The game's single player mode involves the player guiding a created wrestler through the ranks as a rookie and into main event stardom on either of WWE's brands Raw or SmackDown!.

Gameplay 
The game features a control system similar to that of AKI's Nintendo 64 wrestling games with weak/strong grappling attacks and strikes. Players are also able to counter their opponents' attacks with a timed button press. One of the game's unique features is the "Momentum Shift" move - a desperation attack that gives a character an instant advantage during the match. The game's Exhibition mode allows players to wrestle in various match types including Hell in the Cell and Iron Man matches. The game's Story Mode allows players to take a created wrestler from WWE developmental to main event status by achieving various goals during matches.

Plot 
The player creates a new WWE developmental superstar and assumes their role for the game. The created superstar starts off as a new wrestler signed to a WWE contract attempting to work his way up to the main roster. After this series of matches and cutscenes, the superstar is allowed to perform on Sunday Night Heat, before he finally is allowed to join the main roster. There are two different brands to choose from (Raw or SmackDown!), each with their own distinct roster of wrestlers. As an effect, this will also choose which stable they will join. Choosing Raw results in joining Triple H's Evolution. Choosing SmackDown! results in joining The Undertaker's New Ministry.

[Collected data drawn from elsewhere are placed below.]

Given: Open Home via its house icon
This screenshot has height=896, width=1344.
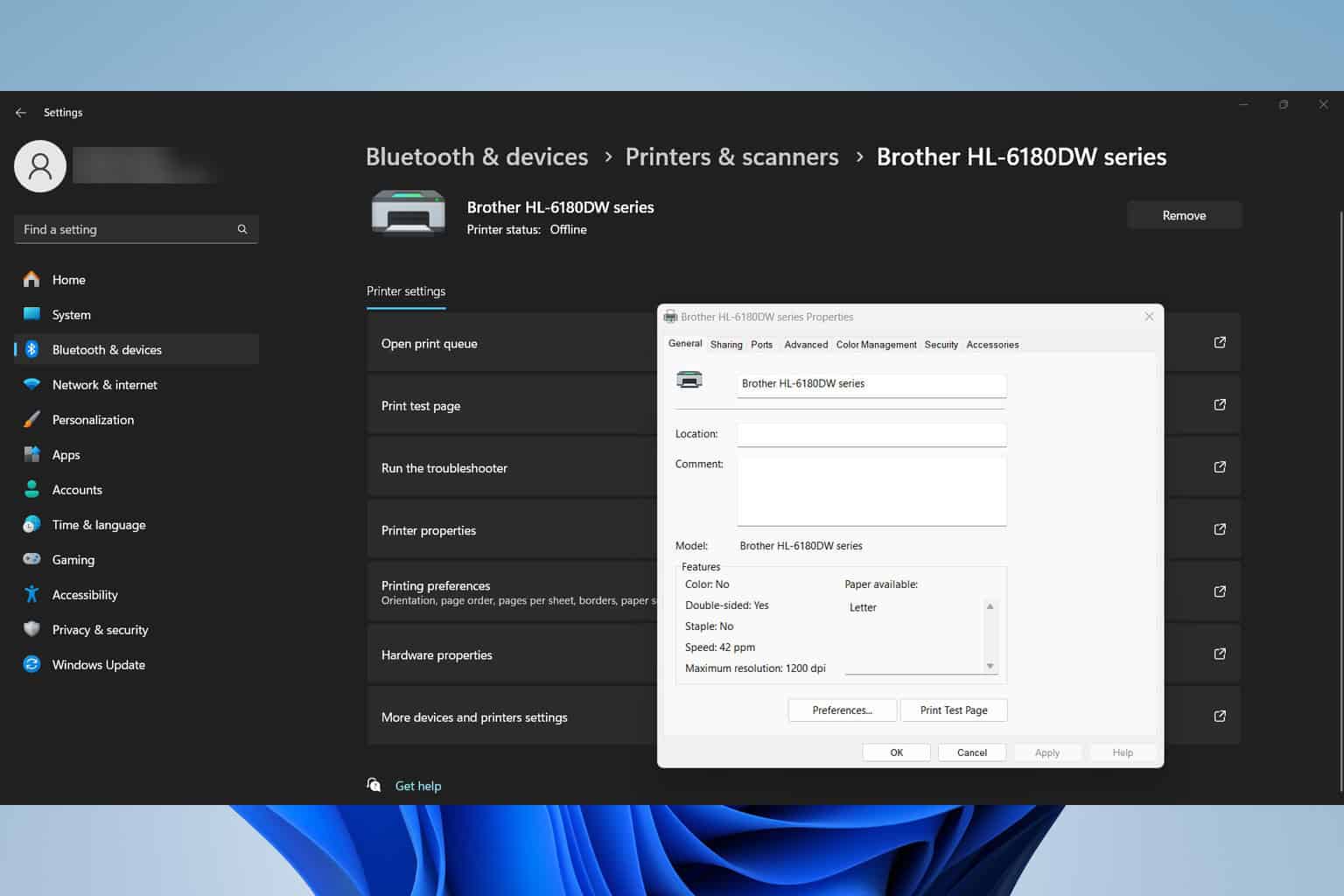Looking at the screenshot, I should tap(32, 279).
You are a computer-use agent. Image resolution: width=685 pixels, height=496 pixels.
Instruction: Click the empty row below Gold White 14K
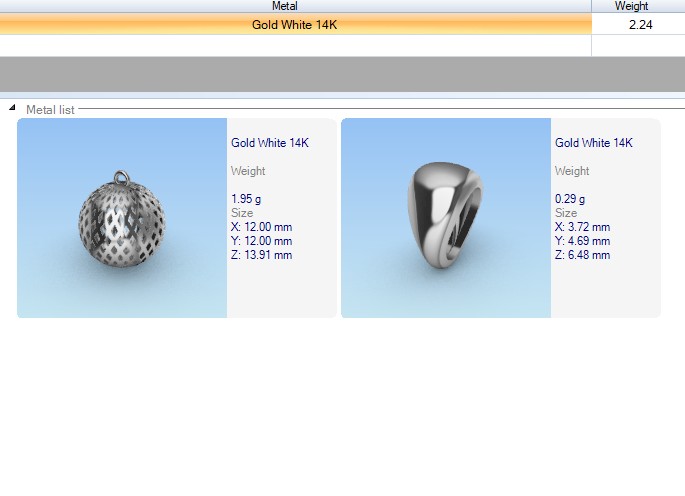click(x=295, y=45)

The superstar goes on and works his way up the "rungs of the ladder" in a series of matches, ultimately resulting in the acquisition of the show's World Championship. If the player has chosen Raw, the World Heavyweight Championship will be awarded. If SmackDown! was chosen, the WWE Championship will be awarded.

As the story progresses, Triple H or The Undertaker starts kicking people off the team as they fail him or (as in the case of the created superstar) become a threat to his championship. The final battle is an Iron Man match at WrestleMania XX for the championship.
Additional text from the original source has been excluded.